ともあれベルグレッテの言う通り、寝泊まりさせてもらう身である以上、見て見ぬふりを決め込む訳にもいかないところか。
「はあ……そいや雪マイスターの桜枝里先生が言ってたっけな。雪かきのコツはこまめにやることー、とかって」
「ふふ、そうね」
「仕方ねーか。んじゃ飯食ったら、一仕事しときますかね……」
と、食事の準備に取りかかった三人の耳に届いたのは、外から聞こえてきた悲鳴だった。
「!」
またも全員が窓の外へ素早く意識を向ける。
「……、何だ?」
駆け寄って窓越しにその光景を見た流護は、咄嗟に事態を把握できなかった。
雪かきに勤しんでいたはずの街の人々が、何やら一斉に走り出している。皆の顔は一様に下……足下を向いており、屈み込んで手にしたスコップを流雪水路の穴の中へと伸ばす者もいた。
「……? ありゃ、何してんだ……?」
水路だ。その中を何かが流れているのだ。人々はそれを追って――
「いけない!」
先に答えへ行き着いたのはベルグレッテ。勢いよく席を立った彼女が、珍しく乱暴に上着を掴みながら駆け出す。
「ベル子!?」
「きっと誰かが水路に落ちたんだわ!」
そこで流護も思い当たった。
この皇都イステンリッヒに着いてすぐ、流説水路を眺めていた際にヘフネルから聞いた話。毎年、落ちて流される者が出ていると。

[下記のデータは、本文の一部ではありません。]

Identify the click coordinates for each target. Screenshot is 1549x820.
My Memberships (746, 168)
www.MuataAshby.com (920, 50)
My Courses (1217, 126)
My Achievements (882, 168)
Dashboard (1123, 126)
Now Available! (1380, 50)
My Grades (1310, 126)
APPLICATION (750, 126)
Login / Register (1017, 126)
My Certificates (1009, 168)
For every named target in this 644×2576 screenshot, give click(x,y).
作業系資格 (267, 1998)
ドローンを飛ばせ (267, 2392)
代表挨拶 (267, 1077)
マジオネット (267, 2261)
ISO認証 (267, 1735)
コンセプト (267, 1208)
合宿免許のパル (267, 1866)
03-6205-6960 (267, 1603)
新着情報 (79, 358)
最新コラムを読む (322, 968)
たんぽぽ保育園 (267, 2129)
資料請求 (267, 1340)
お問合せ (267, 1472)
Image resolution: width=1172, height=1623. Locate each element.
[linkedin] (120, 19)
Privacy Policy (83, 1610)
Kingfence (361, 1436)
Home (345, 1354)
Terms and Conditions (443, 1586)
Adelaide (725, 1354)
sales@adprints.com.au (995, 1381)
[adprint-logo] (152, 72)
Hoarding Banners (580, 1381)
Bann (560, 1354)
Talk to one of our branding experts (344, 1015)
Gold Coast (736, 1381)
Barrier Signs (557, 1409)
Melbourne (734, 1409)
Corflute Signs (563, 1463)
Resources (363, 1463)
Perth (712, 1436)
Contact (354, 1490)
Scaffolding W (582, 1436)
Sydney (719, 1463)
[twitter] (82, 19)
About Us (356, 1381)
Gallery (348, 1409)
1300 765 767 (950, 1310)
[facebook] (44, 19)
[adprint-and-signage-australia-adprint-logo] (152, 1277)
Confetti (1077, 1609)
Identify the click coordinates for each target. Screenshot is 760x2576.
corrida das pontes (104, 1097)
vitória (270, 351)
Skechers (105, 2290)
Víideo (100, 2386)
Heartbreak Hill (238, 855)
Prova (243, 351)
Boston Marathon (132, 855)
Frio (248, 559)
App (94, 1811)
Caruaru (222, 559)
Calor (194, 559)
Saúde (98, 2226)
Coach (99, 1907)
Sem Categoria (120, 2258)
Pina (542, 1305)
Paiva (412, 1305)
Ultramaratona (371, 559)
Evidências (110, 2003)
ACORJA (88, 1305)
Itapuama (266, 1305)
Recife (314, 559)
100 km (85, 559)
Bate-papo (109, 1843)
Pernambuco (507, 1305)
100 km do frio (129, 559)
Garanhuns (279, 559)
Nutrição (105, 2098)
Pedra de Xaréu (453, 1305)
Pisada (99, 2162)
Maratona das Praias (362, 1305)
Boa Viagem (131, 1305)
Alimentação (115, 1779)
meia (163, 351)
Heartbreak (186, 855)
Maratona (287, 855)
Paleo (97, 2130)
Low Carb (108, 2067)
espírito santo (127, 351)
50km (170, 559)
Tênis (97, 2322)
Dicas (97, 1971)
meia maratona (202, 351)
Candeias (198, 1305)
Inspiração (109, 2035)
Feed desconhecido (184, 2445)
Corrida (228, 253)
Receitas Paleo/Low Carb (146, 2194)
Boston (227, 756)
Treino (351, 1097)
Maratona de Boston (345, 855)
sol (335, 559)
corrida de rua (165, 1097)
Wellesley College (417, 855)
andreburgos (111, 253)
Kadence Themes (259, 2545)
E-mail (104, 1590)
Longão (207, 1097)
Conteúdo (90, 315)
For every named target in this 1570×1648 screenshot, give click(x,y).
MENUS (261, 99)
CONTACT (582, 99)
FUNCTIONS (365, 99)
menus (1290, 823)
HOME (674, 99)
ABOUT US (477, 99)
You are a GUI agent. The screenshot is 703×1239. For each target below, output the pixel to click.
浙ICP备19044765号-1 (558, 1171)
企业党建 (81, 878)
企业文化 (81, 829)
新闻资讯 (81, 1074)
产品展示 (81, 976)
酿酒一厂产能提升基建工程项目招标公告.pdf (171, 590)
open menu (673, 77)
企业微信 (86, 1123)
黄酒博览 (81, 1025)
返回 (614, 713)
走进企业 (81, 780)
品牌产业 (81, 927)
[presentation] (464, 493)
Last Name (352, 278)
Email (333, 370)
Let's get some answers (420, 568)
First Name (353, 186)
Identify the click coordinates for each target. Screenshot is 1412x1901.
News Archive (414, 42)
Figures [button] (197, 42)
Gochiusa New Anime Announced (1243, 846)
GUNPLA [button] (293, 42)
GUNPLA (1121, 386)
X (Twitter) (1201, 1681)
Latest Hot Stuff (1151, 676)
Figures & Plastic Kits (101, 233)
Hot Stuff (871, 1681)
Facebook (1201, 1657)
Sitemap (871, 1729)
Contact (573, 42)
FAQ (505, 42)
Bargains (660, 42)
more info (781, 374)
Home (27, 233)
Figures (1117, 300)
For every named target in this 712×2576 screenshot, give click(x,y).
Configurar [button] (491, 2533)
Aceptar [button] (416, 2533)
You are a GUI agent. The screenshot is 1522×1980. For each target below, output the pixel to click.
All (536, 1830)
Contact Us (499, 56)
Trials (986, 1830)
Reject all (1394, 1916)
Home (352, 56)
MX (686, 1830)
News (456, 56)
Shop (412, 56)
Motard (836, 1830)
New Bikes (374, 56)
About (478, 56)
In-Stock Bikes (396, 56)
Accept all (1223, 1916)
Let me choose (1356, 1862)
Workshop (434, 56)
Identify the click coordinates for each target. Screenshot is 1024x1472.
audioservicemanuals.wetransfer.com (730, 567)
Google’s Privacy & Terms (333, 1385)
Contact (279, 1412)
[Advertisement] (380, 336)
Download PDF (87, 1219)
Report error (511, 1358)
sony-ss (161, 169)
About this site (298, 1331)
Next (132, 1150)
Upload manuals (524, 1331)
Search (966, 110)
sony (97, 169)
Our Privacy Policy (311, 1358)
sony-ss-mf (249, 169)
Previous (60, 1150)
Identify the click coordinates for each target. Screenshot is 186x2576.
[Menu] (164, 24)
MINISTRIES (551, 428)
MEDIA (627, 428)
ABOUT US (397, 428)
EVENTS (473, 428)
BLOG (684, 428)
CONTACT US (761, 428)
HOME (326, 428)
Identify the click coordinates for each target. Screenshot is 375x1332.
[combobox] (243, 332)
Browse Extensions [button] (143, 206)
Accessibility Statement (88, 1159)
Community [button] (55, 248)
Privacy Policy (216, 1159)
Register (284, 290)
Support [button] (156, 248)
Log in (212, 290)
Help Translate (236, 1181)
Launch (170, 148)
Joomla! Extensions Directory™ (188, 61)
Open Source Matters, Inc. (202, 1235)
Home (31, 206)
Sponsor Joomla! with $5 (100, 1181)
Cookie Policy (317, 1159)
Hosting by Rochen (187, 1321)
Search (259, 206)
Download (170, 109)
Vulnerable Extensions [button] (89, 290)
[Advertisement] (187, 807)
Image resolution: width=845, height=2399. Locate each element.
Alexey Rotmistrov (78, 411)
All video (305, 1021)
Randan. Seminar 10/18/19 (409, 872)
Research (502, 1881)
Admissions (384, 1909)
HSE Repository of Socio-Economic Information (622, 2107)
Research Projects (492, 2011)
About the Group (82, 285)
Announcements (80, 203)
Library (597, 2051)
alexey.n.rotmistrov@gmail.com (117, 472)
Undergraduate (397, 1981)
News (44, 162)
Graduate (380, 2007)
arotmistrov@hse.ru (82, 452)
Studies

「おいベル子……! ああ行っちまったか……、すんませんジュリーさん、俺もちょっと行ってくるんで待っててもらっていいすか……!」
「え、ええ」
寝たきりのサベルとエドヴィンを置いたまま全員で出ていく訳にもいかない。
ひとまずジュリーに後を任せた流護は、一目散に飛び出していったベルグレッテの後を追うことにした。